Estou sem palavras. Sou uma apaixonada pelo trabalho de Makoto Shinkai. Acho que, a nível visual, não há, de momento, nenhum realizador de animação japonesa que lhe chegue aos calcanhares e sim, admito que posso estar a dizer uma enormidade. Todos sabemos que o Miyazaki é excelente. Adorei o trabalho de Hiromasa Yonebayashi em The Secret World of Arrietty e acompanho com gosto os filmes de Mamoru Hosoda, como já referi no artigo anterior sobre Wolf Children: Ame and Yuki. Mas o Makoto Shinkai está numa liga completamente à parte. Mesmo quando a história em si não é convincente, como, para mim, foi The Place Promised In Our Early Days 5 Centimeters Per Second, é impossível não nos sentirmos próximos dos personagens e sentirmos, com eles, os desgostos por que passam, as saudades que sentem de quem amam e a amargura de um final cheio de desencanto. E a animação? Meu Deus, a animação! Bom, adiante. The Garden of Words é a aposta de Makoto Shinkai para 2013 e um regresso ao formato que, na minha opinião, se adequa melhor às suas histórias: filmes curtos, de cerca de trinta a quarenta minutos. Afinal de contas o excelente, maravilhoso e doloroso Voices From a Distant Star é pequeno mas é precisamente por isso que vai directamente ao encontro daquilo que quer contar, sem alongamentos.

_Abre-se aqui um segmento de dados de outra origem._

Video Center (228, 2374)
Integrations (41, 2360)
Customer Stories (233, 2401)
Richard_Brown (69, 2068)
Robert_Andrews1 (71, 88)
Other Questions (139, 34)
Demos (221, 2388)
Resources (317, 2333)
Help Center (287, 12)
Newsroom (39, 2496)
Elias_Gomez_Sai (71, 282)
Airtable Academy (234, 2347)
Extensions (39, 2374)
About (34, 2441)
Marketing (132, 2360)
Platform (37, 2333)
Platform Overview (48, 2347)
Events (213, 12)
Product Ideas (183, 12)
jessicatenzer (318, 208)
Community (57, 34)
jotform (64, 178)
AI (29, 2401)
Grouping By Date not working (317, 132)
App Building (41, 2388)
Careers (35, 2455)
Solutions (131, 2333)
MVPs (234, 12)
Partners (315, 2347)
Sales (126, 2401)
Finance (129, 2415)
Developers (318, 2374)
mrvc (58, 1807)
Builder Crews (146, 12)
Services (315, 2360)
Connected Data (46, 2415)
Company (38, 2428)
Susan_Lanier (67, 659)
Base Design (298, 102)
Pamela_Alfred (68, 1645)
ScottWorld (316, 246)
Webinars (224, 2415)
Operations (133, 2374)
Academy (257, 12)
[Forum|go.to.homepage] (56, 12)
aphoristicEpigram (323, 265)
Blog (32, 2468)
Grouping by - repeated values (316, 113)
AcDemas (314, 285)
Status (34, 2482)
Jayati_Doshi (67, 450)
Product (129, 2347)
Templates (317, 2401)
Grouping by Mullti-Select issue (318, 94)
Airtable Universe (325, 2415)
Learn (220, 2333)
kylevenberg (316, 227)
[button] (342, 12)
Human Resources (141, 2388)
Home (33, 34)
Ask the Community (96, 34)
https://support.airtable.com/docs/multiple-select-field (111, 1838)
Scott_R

Este filme conta-nos a história de um rapaz e de uma rapariga que se encontram, por acaso, num dia de chuva. Nos dias de chuva que se seguem continuam a ir ter ao mesmo sítio e, mesmo sem saberem como se chamam, o que fazem ou a idade, criam entre si uma relação muito especial tornando-se, sem saberem, o pilar e a inspiração um do outro. Claro que, sendo um filme de Shinkai, há muita tristeza pelo meio. Mas é uma tristeza bonita, uma tristeza que, tal como nos dias de chuva, pode trazer consigo um fio prateado, um raio de sol ou até mesmo um arco-íris.

O filme é fluído, não se demora em pormenores que não interessam para a história principal e os detalhes da animação são deliciosos: o pormenor dos desenhos a carvão de Takao até aos sons que diferentes vegetais têm ao ser cortados. É um deleite para a vista e para o espírito. Vejam. São quarenta minutos do vosso tempo.

“Ookami Kodomo no Ame to Yuki” – 2012

Da autoria de Mamoru Hosoda, realizador do excelente The Girl Who Leapt Through Time, chega-nos este Ookami Kodomo no Ame to Yuki, ou Wolf Children: Ame and Yuki, uma história simples sobre o que é ser mãe e a aceitação dos diferentes caminhos que os filhos decidem escolher.

Hana conhece o seu futuro marido na universidade e cedo descobre que ele tem um segredo: é um homem-lobo mas não nos termos que a cultura popular nos tem vindo a habituar. Ele é inofensivo e pode-se transformar em qualquer altura. Hana aceita esta faceta e juntos embarcam numa doce relação da qual são fruto Yuki e Ame, que herdam as mesmas características do pai. Cedo a tragédia abate-se sobre a família e Hana vê-se obrigada a confrontar a educação de duas crianças fora do normal sem os conselhos de alguém que cresceu de forma semelhante. À medida que vão crescendo Ame e Yuki também têm que escolher o caminho que querem que as suas vidas sigam – tentar ser o mais humano possível ou ceder à chamada da natureza e abraçar o seu lado selvagem.

É um filme suave, sem a carga dramática de The Girl Who Leapt Through Time e que consegue compensar o vazio deixado por Summer Wars. A animação é esplêndida assim como a banda-sonora e consegue ser, no conjunto, e apesar do traço algo sobrenatural da história principal, extremamente humano e, como uma amiga referiu, reconfortante. Não há mesmo muito maia a escrever. Espero que Hosoda continue por este caminho mais tradicional em vez de realizar histórias mais complicadas como Summer Wars que, apesar da animação extremamente avançada, carecia de sentido. Gostei bastante e recomendo vivamente! Mas se nunca viram nada de Hosoda recomendo verem este primeiro e depois The Girl Who Leapt Through Time. Afinal de contas tem que se deixar o melhor para o fim.